I am grateful to marketers who boast that their crypto products' key lengths are 2048 bit as opposed to a mere 112 bit, for it is too rare that one has an opportunity to use the word incommensurable.
Different encryption algorithms may have their own different key lengths, and the strength of the cryptosystem may be entirely unrelated to the length of the key. Yes, size doesn't matter. A one million bit key provides little security if the encryption algorithm is the simple addition of the key with the data.
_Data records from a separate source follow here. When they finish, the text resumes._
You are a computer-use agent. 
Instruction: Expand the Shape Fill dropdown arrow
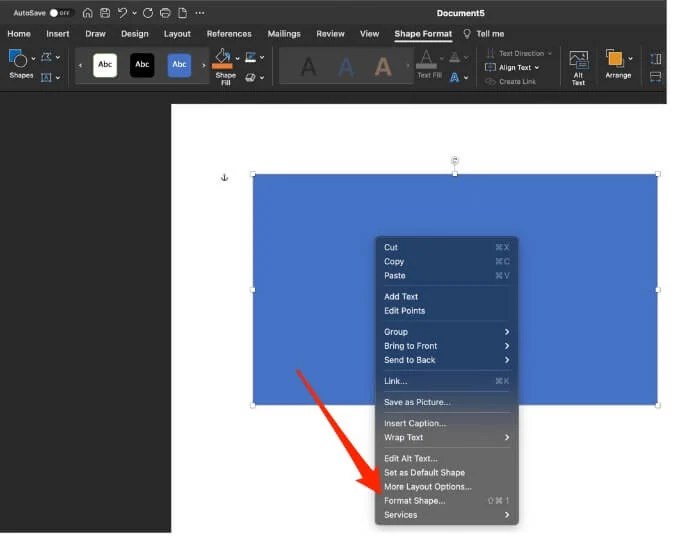237,58
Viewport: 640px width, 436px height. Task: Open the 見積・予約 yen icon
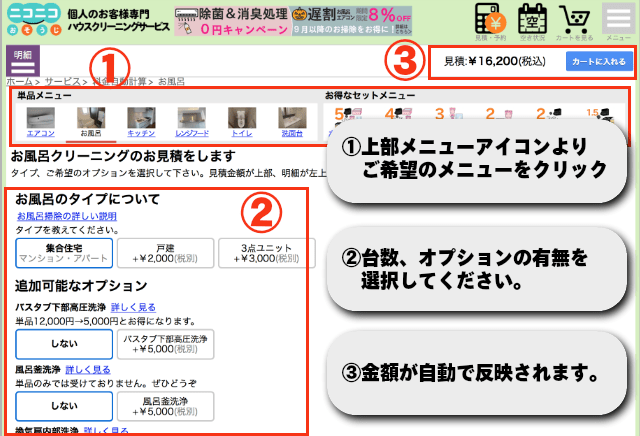488,20
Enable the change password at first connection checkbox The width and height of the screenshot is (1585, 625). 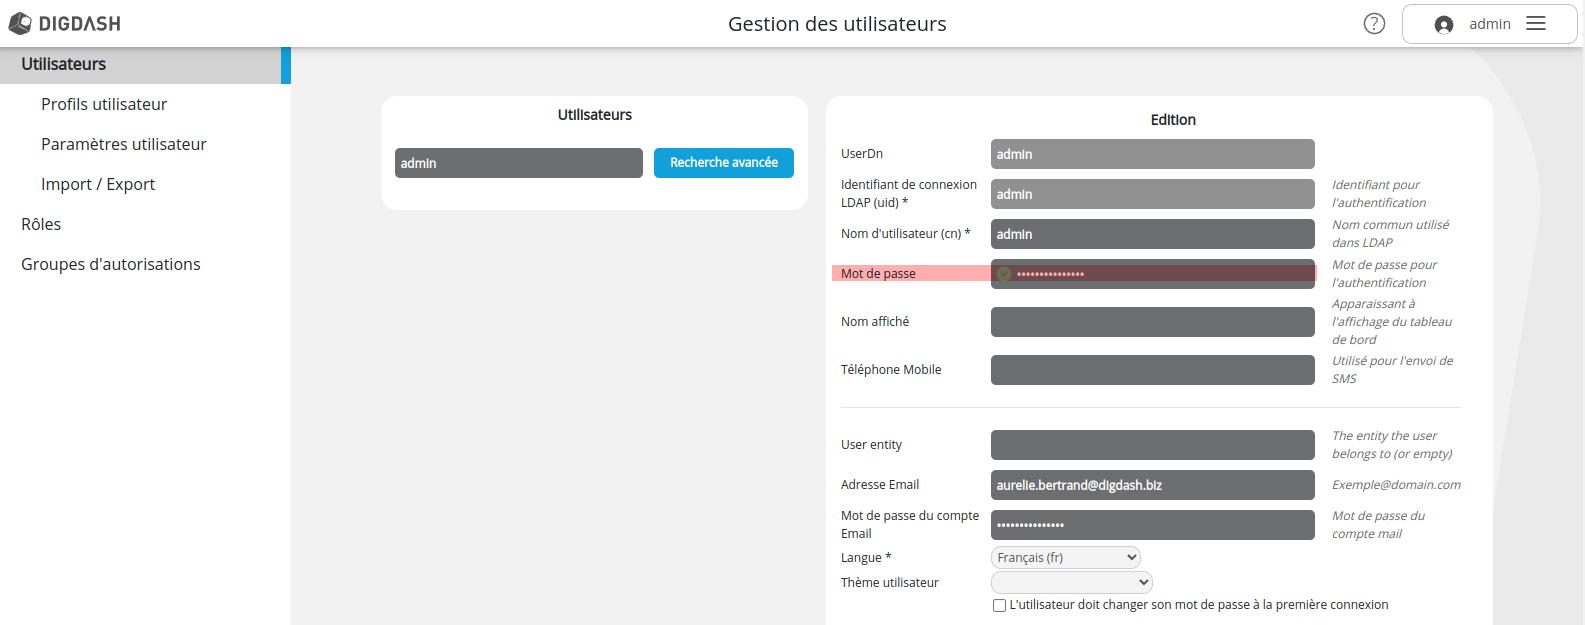(999, 605)
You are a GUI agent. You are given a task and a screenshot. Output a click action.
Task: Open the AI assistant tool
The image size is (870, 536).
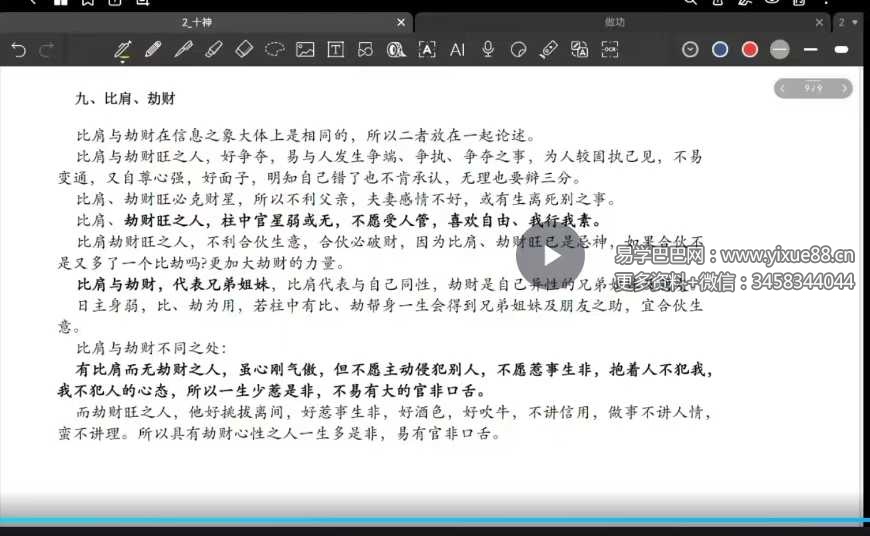click(x=457, y=49)
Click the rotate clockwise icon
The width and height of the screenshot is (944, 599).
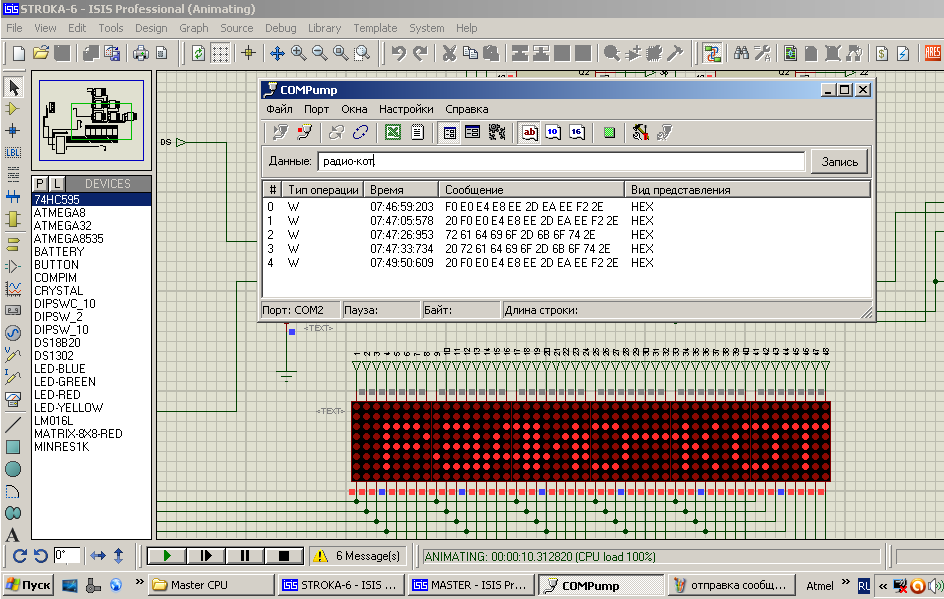[x=20, y=555]
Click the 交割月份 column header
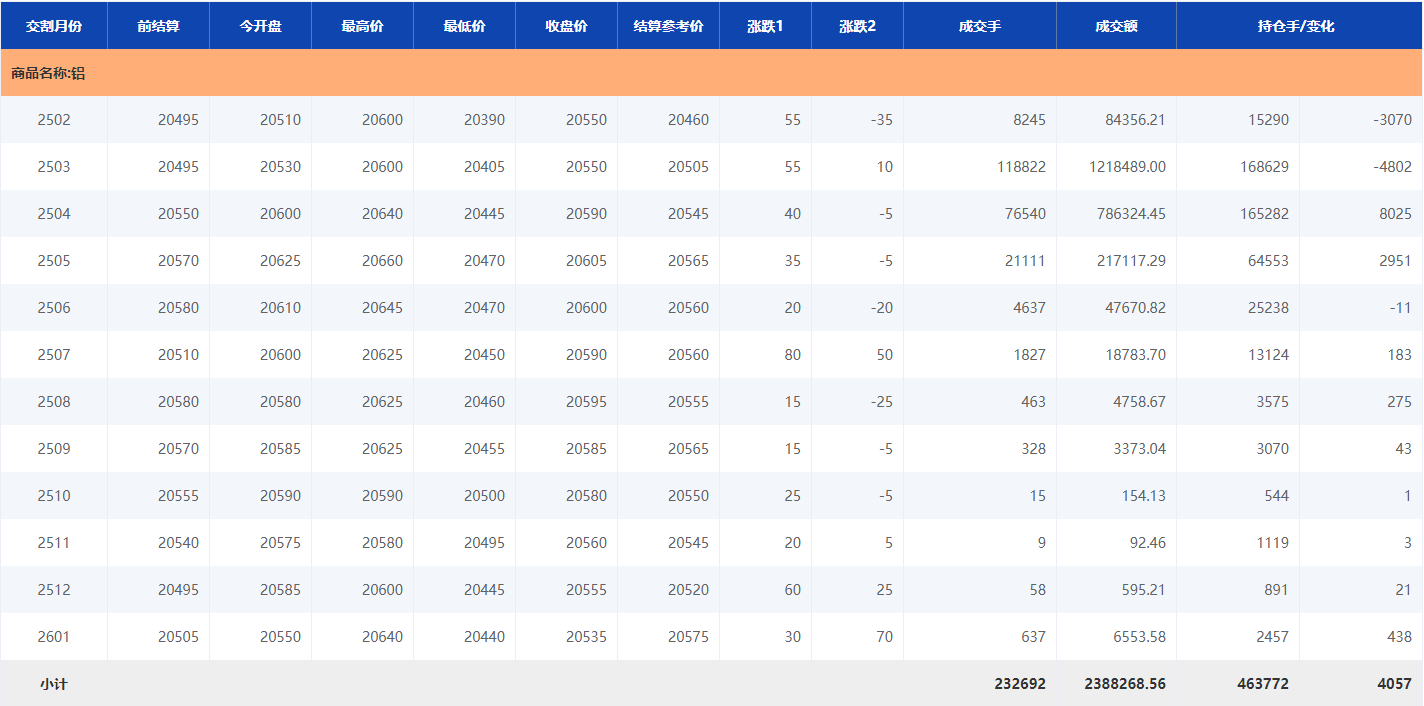The width and height of the screenshot is (1424, 706). point(54,26)

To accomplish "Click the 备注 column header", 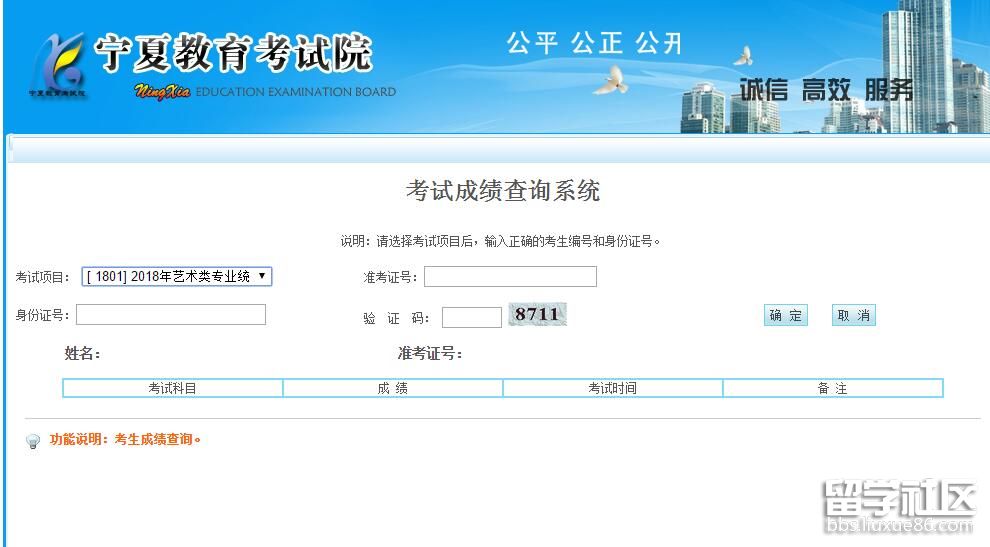I will pyautogui.click(x=832, y=388).
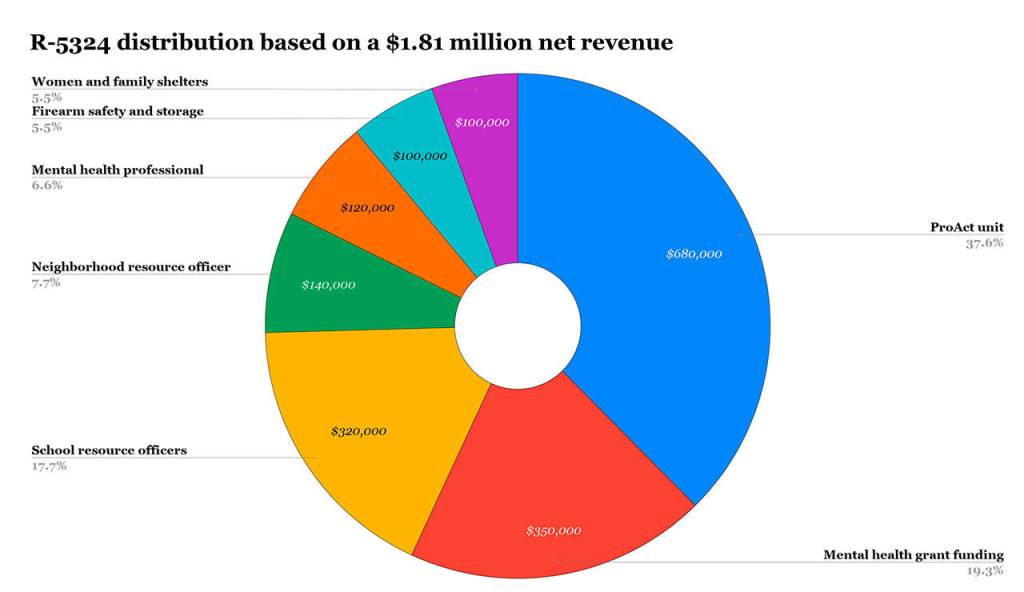Viewport: 1024px width, 592px height.
Task: Click the "Mental health grant funding" label
Action: pyautogui.click(x=913, y=554)
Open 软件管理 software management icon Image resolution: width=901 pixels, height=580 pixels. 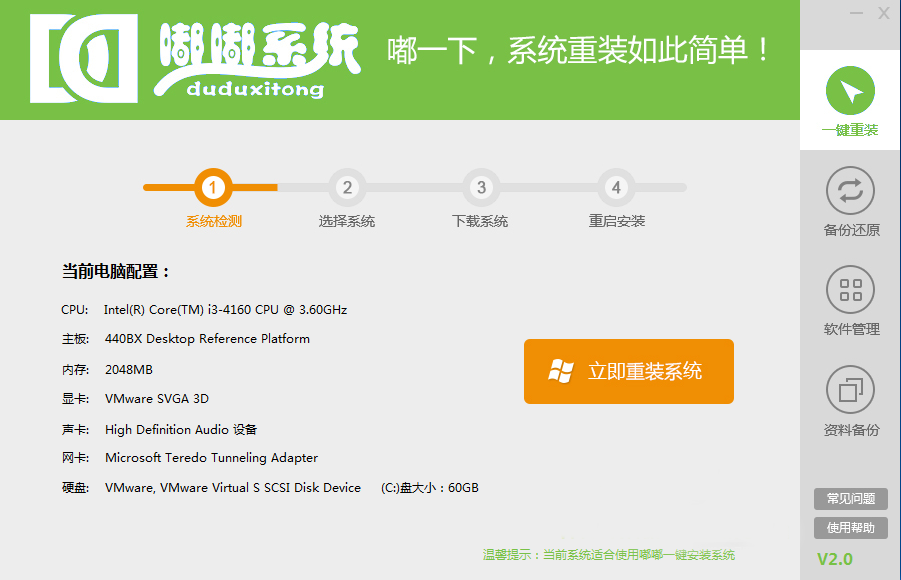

3DES uses 112 bit keys. AES may use 256 bit keys. RSA should use 2048 or 4096 bit keys. An analysis of the relative strengths of these algorithms considers much more than their key lengths. Alice is 6 feet tall, and Bob weighs 200 pounds – which is bigger? For different algorithms, the meaning of the key changes, and the key is used in entirely different ways. For RSA, the secret key is an exponent, as in x to the power of y in regular arithmetic. For DES, the key is rotated, substituted, and permuted, and perhaps can be viewed more as a pattern than as a number with a value.
For a particular algorithm, it is meaningful to compare key lengths. For RSA, 4096 bit is stronger than 512 bit. For AES, 256 bit is stronger than 128 bit. For an apples with apples comparison, bigger is invariably better, but for apples with pomegranates, different algorithms' keys are not "bigger" but are "other".